- [The task]: The required output is every record, reproduced exactly.

- [Data supplied]:
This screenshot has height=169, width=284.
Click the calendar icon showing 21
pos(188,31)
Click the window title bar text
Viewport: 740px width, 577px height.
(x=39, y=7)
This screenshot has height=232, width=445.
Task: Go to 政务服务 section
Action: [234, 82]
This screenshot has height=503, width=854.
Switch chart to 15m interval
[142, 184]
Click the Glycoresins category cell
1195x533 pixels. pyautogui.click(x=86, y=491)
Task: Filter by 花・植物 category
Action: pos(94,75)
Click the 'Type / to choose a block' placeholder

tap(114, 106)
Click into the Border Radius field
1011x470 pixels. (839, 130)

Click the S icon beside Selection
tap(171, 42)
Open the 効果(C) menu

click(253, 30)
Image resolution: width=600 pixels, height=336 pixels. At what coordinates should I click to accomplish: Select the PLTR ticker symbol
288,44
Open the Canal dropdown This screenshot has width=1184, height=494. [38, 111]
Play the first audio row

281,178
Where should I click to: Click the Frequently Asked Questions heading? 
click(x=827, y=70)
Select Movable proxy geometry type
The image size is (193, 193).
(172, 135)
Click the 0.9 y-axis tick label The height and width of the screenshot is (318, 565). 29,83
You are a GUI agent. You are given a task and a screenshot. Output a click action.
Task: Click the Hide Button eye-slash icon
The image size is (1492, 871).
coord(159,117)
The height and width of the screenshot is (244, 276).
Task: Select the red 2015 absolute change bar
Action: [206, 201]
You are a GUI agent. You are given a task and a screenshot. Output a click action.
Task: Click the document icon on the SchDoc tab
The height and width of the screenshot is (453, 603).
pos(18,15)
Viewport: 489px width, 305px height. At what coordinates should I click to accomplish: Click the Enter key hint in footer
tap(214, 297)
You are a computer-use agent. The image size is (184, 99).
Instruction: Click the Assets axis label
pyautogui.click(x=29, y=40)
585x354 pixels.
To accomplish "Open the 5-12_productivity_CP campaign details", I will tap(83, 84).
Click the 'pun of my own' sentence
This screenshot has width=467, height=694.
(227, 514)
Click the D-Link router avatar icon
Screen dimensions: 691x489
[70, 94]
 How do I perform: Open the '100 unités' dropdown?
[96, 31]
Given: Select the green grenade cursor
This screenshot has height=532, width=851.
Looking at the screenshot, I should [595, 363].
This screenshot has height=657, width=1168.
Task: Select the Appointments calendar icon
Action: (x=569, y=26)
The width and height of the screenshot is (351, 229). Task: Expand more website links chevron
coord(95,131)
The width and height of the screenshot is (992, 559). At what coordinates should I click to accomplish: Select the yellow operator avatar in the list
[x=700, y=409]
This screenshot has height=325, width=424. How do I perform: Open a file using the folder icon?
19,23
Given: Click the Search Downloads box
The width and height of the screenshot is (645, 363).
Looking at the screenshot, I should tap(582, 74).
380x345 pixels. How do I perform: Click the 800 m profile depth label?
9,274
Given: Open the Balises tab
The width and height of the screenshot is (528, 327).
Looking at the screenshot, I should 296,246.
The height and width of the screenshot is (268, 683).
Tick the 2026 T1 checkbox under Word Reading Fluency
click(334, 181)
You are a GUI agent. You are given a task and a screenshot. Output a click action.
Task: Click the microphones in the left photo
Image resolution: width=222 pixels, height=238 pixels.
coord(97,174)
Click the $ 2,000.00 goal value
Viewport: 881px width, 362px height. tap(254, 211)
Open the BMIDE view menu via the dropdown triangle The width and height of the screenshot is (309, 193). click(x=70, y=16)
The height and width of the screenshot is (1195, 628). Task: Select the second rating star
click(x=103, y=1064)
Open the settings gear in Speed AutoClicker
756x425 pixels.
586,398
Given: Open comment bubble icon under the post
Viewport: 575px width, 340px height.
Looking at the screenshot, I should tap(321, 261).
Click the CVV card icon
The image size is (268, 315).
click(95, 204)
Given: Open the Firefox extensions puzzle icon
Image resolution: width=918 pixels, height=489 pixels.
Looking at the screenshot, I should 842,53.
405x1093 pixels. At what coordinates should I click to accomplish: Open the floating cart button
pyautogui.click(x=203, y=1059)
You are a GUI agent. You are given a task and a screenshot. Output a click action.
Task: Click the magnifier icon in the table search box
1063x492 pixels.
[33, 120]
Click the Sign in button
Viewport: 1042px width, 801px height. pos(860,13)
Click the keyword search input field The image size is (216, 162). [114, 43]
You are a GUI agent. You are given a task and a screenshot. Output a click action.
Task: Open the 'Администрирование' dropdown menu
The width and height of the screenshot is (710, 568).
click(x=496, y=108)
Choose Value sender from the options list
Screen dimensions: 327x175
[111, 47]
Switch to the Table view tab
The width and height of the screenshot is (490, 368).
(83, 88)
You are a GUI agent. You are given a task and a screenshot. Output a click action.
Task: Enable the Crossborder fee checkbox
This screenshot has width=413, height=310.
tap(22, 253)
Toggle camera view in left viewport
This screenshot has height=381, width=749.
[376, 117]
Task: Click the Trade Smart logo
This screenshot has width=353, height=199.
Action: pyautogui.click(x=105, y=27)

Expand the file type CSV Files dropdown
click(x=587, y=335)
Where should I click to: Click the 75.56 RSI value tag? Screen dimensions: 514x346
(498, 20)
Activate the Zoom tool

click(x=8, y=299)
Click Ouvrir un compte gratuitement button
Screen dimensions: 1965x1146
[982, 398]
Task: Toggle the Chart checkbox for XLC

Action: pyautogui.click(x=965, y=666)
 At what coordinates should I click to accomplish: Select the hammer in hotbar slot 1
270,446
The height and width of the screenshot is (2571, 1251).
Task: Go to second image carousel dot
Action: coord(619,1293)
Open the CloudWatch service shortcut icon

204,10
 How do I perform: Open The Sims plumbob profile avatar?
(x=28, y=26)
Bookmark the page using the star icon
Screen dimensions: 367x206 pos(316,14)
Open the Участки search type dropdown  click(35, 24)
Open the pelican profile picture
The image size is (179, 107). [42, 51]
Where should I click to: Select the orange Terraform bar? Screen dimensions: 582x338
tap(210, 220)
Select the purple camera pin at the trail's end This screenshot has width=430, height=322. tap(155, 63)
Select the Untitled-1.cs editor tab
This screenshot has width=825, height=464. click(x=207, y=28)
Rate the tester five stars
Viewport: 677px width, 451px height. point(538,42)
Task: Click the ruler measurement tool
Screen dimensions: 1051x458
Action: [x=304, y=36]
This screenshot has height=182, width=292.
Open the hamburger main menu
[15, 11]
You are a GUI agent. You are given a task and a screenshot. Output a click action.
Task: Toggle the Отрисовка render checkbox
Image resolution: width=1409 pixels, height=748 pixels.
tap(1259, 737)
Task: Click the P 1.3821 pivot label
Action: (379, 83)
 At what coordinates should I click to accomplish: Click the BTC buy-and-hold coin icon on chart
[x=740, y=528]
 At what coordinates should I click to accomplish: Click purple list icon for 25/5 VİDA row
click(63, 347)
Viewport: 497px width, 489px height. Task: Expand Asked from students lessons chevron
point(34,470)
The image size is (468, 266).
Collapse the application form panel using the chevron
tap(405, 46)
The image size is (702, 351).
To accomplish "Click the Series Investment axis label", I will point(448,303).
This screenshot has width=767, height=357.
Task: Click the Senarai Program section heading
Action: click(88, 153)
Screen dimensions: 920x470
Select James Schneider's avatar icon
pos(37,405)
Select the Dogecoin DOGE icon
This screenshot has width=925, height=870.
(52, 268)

- [Response to this exercise]:
This screenshot has height=169, width=284.
Click the calendar icon showing 21
pos(188,31)
Click the window title bar text
Viewport: 740px width, 577px height.
(x=39, y=7)
This screenshot has height=232, width=445.
Task: Go to 政务服务 section
Action: [234, 82]
This screenshot has height=503, width=854.
Switch chart to 15m interval
[142, 184]
Click the Glycoresins category cell
1195x533 pixels. pyautogui.click(x=86, y=491)
Task: Filter by 花・植物 category
Action: pos(94,75)
Click the 'Type / to choose a block' placeholder

tap(114, 106)
Click into the Border Radius field
1011x470 pixels. (839, 130)

Click the S icon beside Selection
tap(171, 42)
Open the 効果(C) menu

click(253, 30)
Image resolution: width=600 pixels, height=336 pixels. At what coordinates should I click to accomplish: Select the PLTR ticker symbol
288,44
Open the Canal dropdown This screenshot has width=1184, height=494. [38, 111]
Play the first audio row

281,178
Where should I click to: Click the Frequently Asked Questions heading? 
click(x=827, y=70)
Select Movable proxy geometry type
The image size is (193, 193).
(172, 135)
Click the 0.9 y-axis tick label The height and width of the screenshot is (318, 565). 29,83
You are a GUI agent. You are given a task and a screenshot. Output a click action.
Task: Click the Hide Button eye-slash icon
The image size is (1492, 871).
coord(159,117)
The height and width of the screenshot is (244, 276).
Task: Select the red 2015 absolute change bar
Action: [206, 201]
You are a GUI agent. You are given a task and a screenshot. Output a click action.
Task: Click the document icon on the SchDoc tab
The height and width of the screenshot is (453, 603).
pos(18,15)
Viewport: 489px width, 305px height. At what coordinates should I click to accomplish: Click the Enter key hint in footer
tap(214, 297)
You are a computer-use agent. The image size is (184, 99).
Instruction: Click the Assets axis label
pyautogui.click(x=29, y=40)
585x354 pixels.
To accomplish "Open the 5-12_productivity_CP campaign details", I will tap(83, 84).
Click the 'pun of my own' sentence
This screenshot has width=467, height=694.
(227, 514)
Click the D-Link router avatar icon
Screen dimensions: 691x489
[70, 94]
 How do I perform: Open the '100 unités' dropdown?
[96, 31]
Given: Select the green grenade cursor
This screenshot has height=532, width=851.
Looking at the screenshot, I should [595, 363].
This screenshot has height=657, width=1168.
Task: Select the Appointments calendar icon
Action: (x=569, y=26)
The width and height of the screenshot is (351, 229). Task: Expand more website links chevron
coord(95,131)
The width and height of the screenshot is (992, 559). At what coordinates should I click to accomplish: Select the yellow operator avatar in the list
[x=700, y=409]
This screenshot has height=325, width=424. How do I perform: Open a file using the folder icon?
19,23
Given: Click the Search Downloads box
The width and height of the screenshot is (645, 363).
Looking at the screenshot, I should tap(582, 74).
380x345 pixels. How do I perform: Click the 800 m profile depth label?
9,274
Given: Open the Balises tab
The width and height of the screenshot is (528, 327).
Looking at the screenshot, I should 296,246.
The height and width of the screenshot is (268, 683).
Tick the 2026 T1 checkbox under Word Reading Fluency
click(334, 181)
You are a GUI agent. You are given a task and a screenshot. Output a click action.
Task: Click the microphones in the left photo
Image resolution: width=222 pixels, height=238 pixels.
coord(97,174)
Click the $ 2,000.00 goal value
Viewport: 881px width, 362px height. tap(254, 211)
Open the BMIDE view menu via the dropdown triangle The width and height of the screenshot is (309, 193). click(x=70, y=16)
The height and width of the screenshot is (1195, 628). Task: Select the second rating star
click(x=103, y=1064)
Open the settings gear in Speed AutoClicker
756x425 pixels.
586,398
Given: Open comment bubble icon under the post
Viewport: 575px width, 340px height.
Looking at the screenshot, I should tap(321, 261).
Click the CVV card icon
The image size is (268, 315).
click(95, 204)
Given: Open the Firefox extensions puzzle icon
Image resolution: width=918 pixels, height=489 pixels.
Looking at the screenshot, I should 842,53.
405x1093 pixels. At what coordinates should I click to accomplish: Open the floating cart button
pyautogui.click(x=203, y=1059)
You are a GUI agent. You are given a task and a screenshot. Output a click action.
Task: Click the magnifier icon in the table search box
1063x492 pixels.
[33, 120]
Click the Sign in button
Viewport: 1042px width, 801px height. pos(860,13)
Click the keyword search input field The image size is (216, 162). [114, 43]
You are a GUI agent. You are given a task and a screenshot. Output a click action.
Task: Open the 'Администрирование' dropdown menu
The width and height of the screenshot is (710, 568).
click(x=496, y=108)
Choose Value sender from the options list
Screen dimensions: 327x175
[111, 47]
Switch to the Table view tab
The width and height of the screenshot is (490, 368).
(83, 88)
You are a GUI agent. You are given a task and a screenshot. Output a click action.
Task: Enable the Crossborder fee checkbox
This screenshot has width=413, height=310.
tap(22, 253)
Toggle camera view in left viewport
This screenshot has height=381, width=749.
[376, 117]
Task: Click the Trade Smart logo
This screenshot has width=353, height=199.
Action: pyautogui.click(x=105, y=27)

Expand the file type CSV Files dropdown
click(x=587, y=335)
Where should I click to: Click the 75.56 RSI value tag? Screen dimensions: 514x346
(498, 20)
Activate the Zoom tool

click(x=8, y=299)
Click Ouvrir un compte gratuitement button
Screen dimensions: 1965x1146
[982, 398]
Task: Toggle the Chart checkbox for XLC

Action: pyautogui.click(x=965, y=666)
 At what coordinates should I click to accomplish: Select the hammer in hotbar slot 1
270,446
The height and width of the screenshot is (2571, 1251).
Task: Go to second image carousel dot
Action: coord(619,1293)
Open the CloudWatch service shortcut icon

204,10
 How do I perform: Open The Sims plumbob profile avatar?
(x=28, y=26)
Bookmark the page using the star icon
Screen dimensions: 367x206 pos(316,14)
Open the Участки search type dropdown  click(35, 24)
Open the pelican profile picture
The image size is (179, 107). [42, 51]
Where should I click to: Select the orange Terraform bar? Screen dimensions: 582x338
tap(210, 220)
Select the purple camera pin at the trail's end This screenshot has width=430, height=322. tap(155, 63)
Select the Untitled-1.cs editor tab
This screenshot has width=825, height=464. click(x=207, y=28)
Rate the tester five stars
Viewport: 677px width, 451px height. point(538,42)
Task: Click the ruler measurement tool
Screen dimensions: 1051x458
Action: [x=304, y=36]
This screenshot has height=182, width=292.
Open the hamburger main menu
[15, 11]
You are a GUI agent. You are given a task and a screenshot. Output a click action.
Task: Toggle the Отрисовка render checkbox
Image resolution: width=1409 pixels, height=748 pixels.
tap(1259, 737)
Task: Click the P 1.3821 pivot label
Action: (379, 83)
 At what coordinates should I click to accomplish: Click the BTC buy-and-hold coin icon on chart
[x=740, y=528]
 At what coordinates should I click to accomplish: Click purple list icon for 25/5 VİDA row
click(63, 347)
Viewport: 497px width, 489px height. Task: Expand Asked from students lessons chevron
point(34,470)
The image size is (468, 266).
Collapse the application form panel using the chevron
tap(405, 46)
The image size is (702, 351).
To accomplish "Click the Series Investment axis label", I will point(448,303).
This screenshot has width=767, height=357.
Task: Click the Senarai Program section heading
Action: click(88, 153)
Screen dimensions: 920x470
Select James Schneider's avatar icon
pos(37,405)
Select the Dogecoin DOGE icon
This screenshot has width=925, height=870.
(52, 268)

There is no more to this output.